RECORDED INFORMATION:
— Begin —
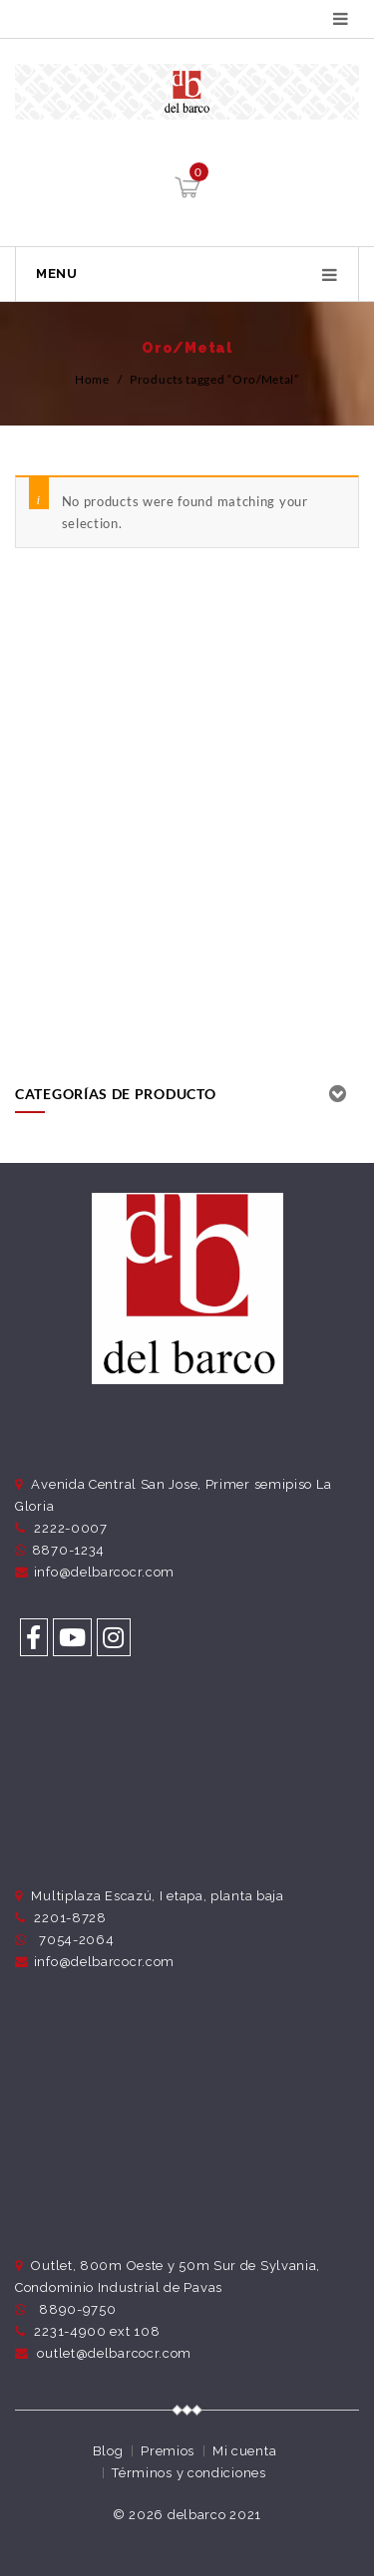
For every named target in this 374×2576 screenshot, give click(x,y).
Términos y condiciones (188, 2472)
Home (92, 379)
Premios (167, 2450)
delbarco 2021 (214, 2514)
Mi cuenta (244, 2450)
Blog (108, 2450)
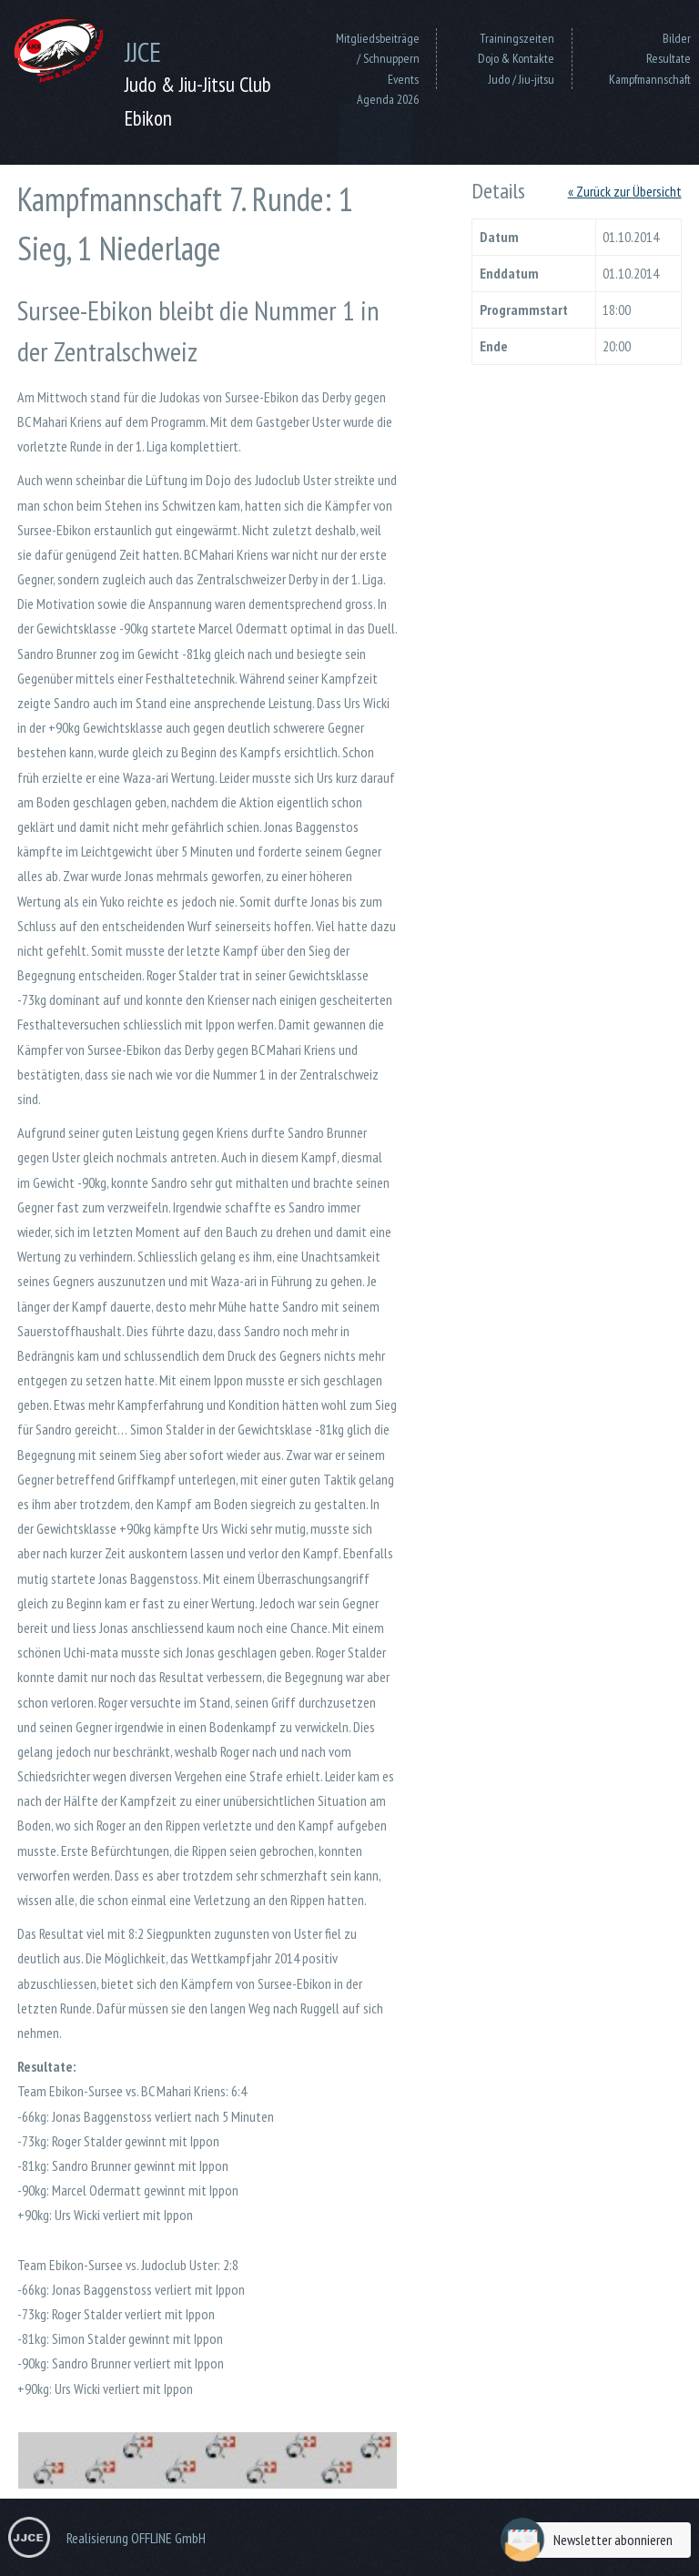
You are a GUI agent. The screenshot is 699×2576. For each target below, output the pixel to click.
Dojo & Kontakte (516, 58)
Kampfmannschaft (650, 79)
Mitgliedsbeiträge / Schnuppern (378, 48)
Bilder (677, 38)
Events (403, 79)
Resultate (668, 58)
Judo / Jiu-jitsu (521, 79)
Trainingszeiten (517, 38)
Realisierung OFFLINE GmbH (136, 2538)
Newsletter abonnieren (591, 2540)
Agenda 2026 (388, 99)
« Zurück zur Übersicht (625, 191)
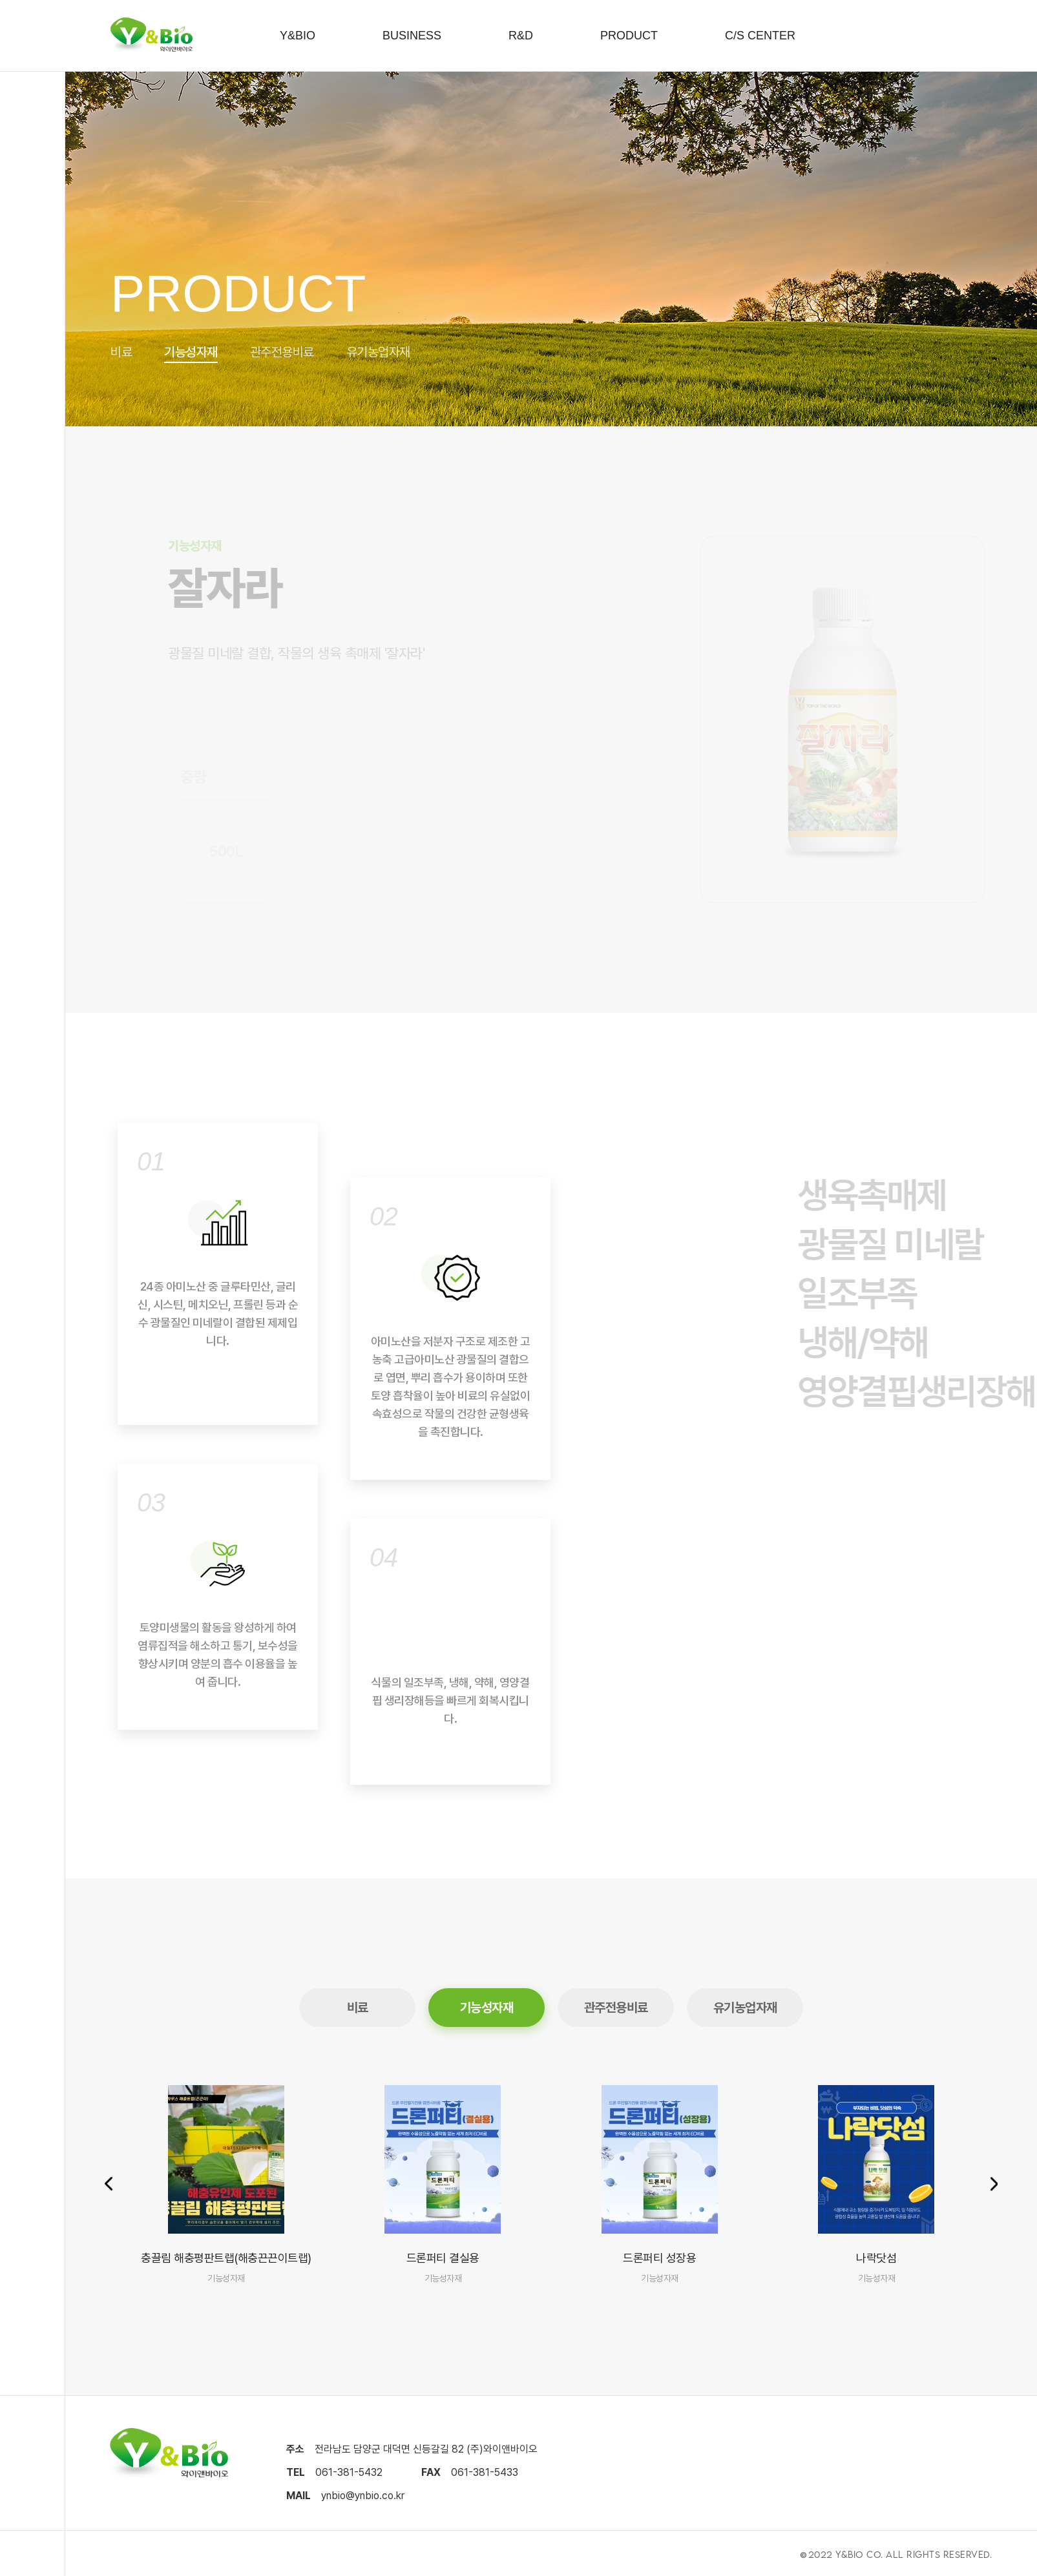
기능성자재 (191, 352)
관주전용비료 (282, 352)
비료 (121, 352)
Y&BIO (297, 35)
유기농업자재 (378, 352)
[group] (226, 2185)
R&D (520, 35)
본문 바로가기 (0, 0)
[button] (994, 2185)
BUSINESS (411, 35)
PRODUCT (629, 35)
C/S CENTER (760, 35)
— End —
GIVEN INSTRUCTION: Reproduce all of the rows above with "screenshot" switched to "image" and everything else unchanged. Leave the pictures out.

OUTPUT FOR THIS EXERCISE:
For every named target in this 374×2576 image, give click(x,y).
Términos y condiciones (188, 2472)
Home (92, 379)
Premios (167, 2450)
delbarco 2021 (214, 2514)
Mi cuenta (244, 2450)
Blog (108, 2450)
You are a GUI agent. The image is 699×2576. For each target below, output the pixel to click.
Dojo & Kontakte (516, 58)
Kampfmannschaft (650, 79)
Mitgliedsbeiträge / Schnuppern (378, 48)
Bilder (677, 38)
Events (403, 79)
Resultate (668, 58)
Judo / Jiu-jitsu (521, 79)
Trainingszeiten (517, 38)
Realisierung OFFLINE GmbH (136, 2538)
Newsletter abonnieren (591, 2540)
Agenda 2026 (388, 99)
« Zurück zur Übersicht (625, 191)
기능성자재 (191, 352)
관주전용비료 (282, 352)
비료 (121, 352)
Y&BIO (297, 35)
유기농업자재 (378, 352)
[group] (226, 2185)
R&D (520, 35)
본문 바로가기 (0, 0)
[button] (994, 2185)
BUSINESS (411, 35)
PRODUCT (629, 35)
C/S CENTER (760, 35)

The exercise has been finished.